The New Revised Standard Version translates verse 11 like this: “11 But these words seemed to them an idle tale, and they did not believe them.” Rev. Rick Morley, one of the commentators on our Scripture reading from Luke said, “And the disciples thought it was an “idle tale?” How condescending, right? There go those excitable women again…<eye-roll> <knowing-glance to another disciple> <raise of the eyebrows> [1]

Let’s consider historical context: women in Palestine were second class citizens. They had very prescribed roles in life and in the family, had no standing in court, and could not even be witnesses in a court of law.

However—when Jesus called His disciples, He called both men and women. Both men and women followed Him.

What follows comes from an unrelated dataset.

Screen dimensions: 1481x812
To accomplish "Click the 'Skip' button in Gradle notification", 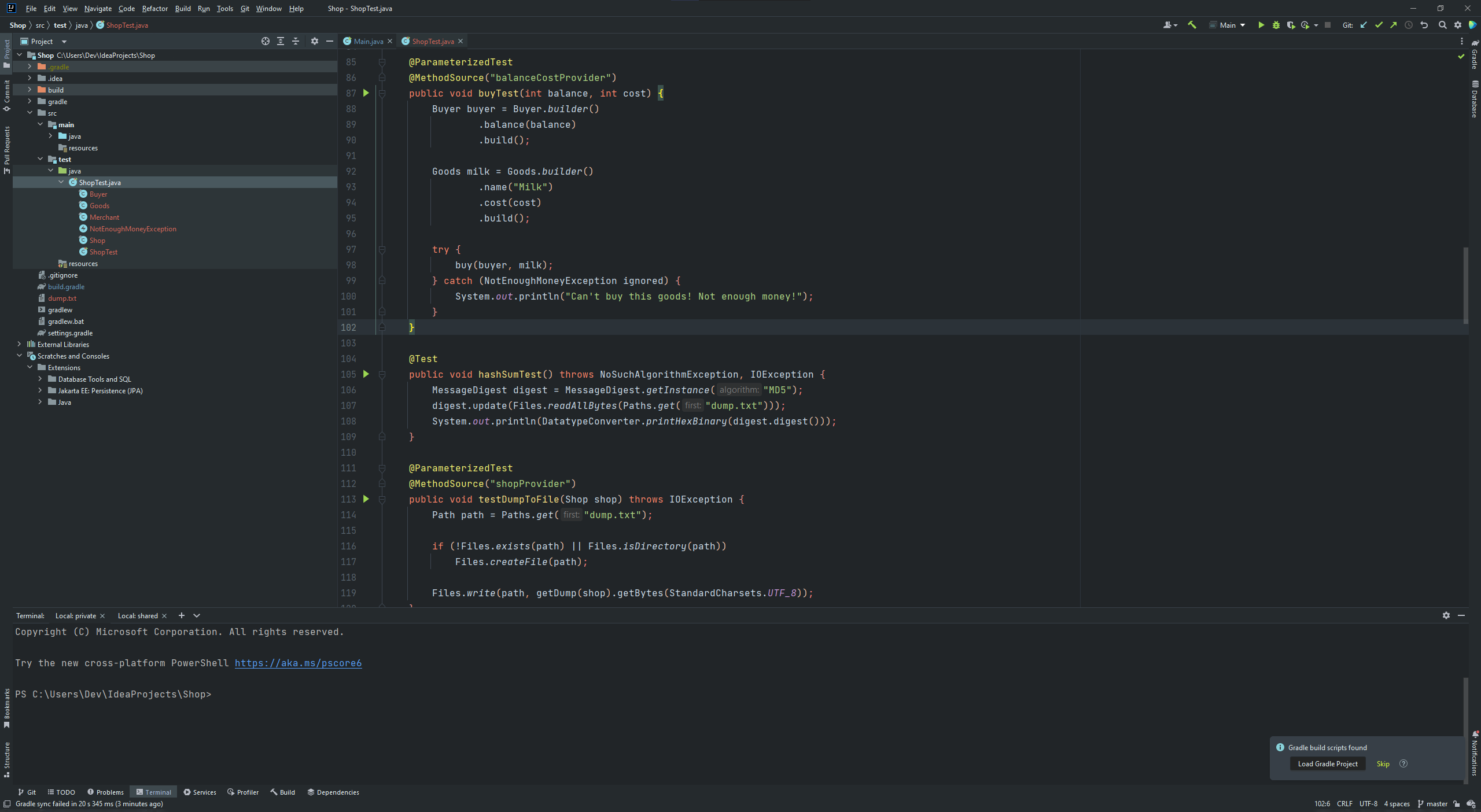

The Gospels say Mary sat and learned from Jesus’s teaching just as much as any of the male disciples, and when Martha complained to Jesus about how Mary was not “doing her woman’s job” in serving and doing kitchen duty, Jesus corrected Martha. Not to mention His courteous, egalitarian treatment of women throughout the Gospels—the woman at the well, the woman with the flow of blood, the widow of Nain, just to mention a few. Extremely significant to treat women as equals, especially in that time and place.

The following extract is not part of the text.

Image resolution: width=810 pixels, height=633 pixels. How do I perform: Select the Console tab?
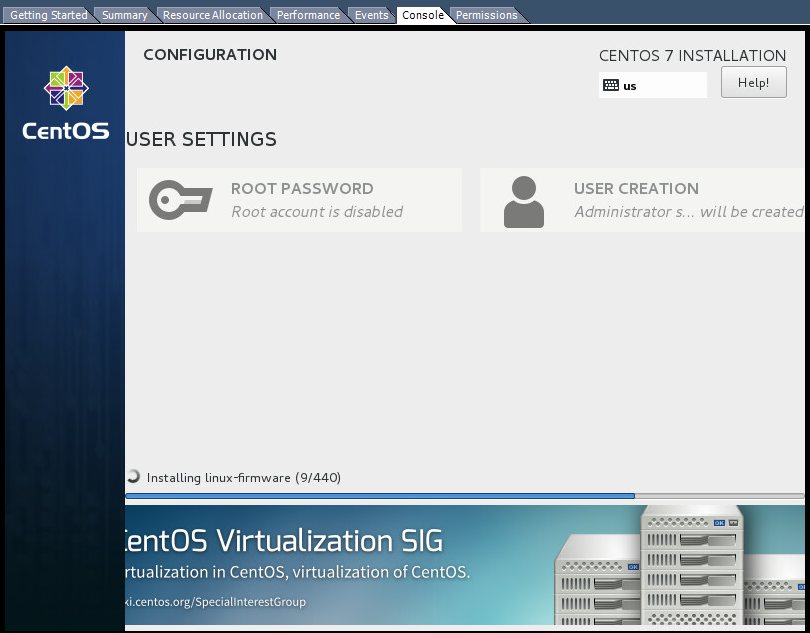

So, when the women followers—or, disciples—of Jesus ran back to the others with this witness to the Good News, the Gospel that Jesus is alive!—are we surprised to have the women’s witness dismissed as an “idle tale?” “Too good to be true!”

There is another, sadder side to this “idle tale” business. Rick Morley reflects further: “It’s a popular position in the world and an increasingly popular position in the church. I mean how many people—how many self-professed Christians—take Easter as a nice little hopey-springy cute-bunny-loving pastel-wardrobe-opportunity? How many people who almost never come to church, will come on Easter either because their spouse or mother forced them to—and while they’ll play the game and sing the hymns, they see the Resurrection of Jesus as a metaphor at best, or at worst a cute little myth?” [2]

Yet—this Gospel, this Good News was the women’s real experience! Dr. Luke reports “When they came back from the tomb, they told all these things to the Eleven and to all the others.” When they ran back to their friends, they did not spout deep theology. They did not expound profound sermons. No, they reported the facts. They told what had happened to them.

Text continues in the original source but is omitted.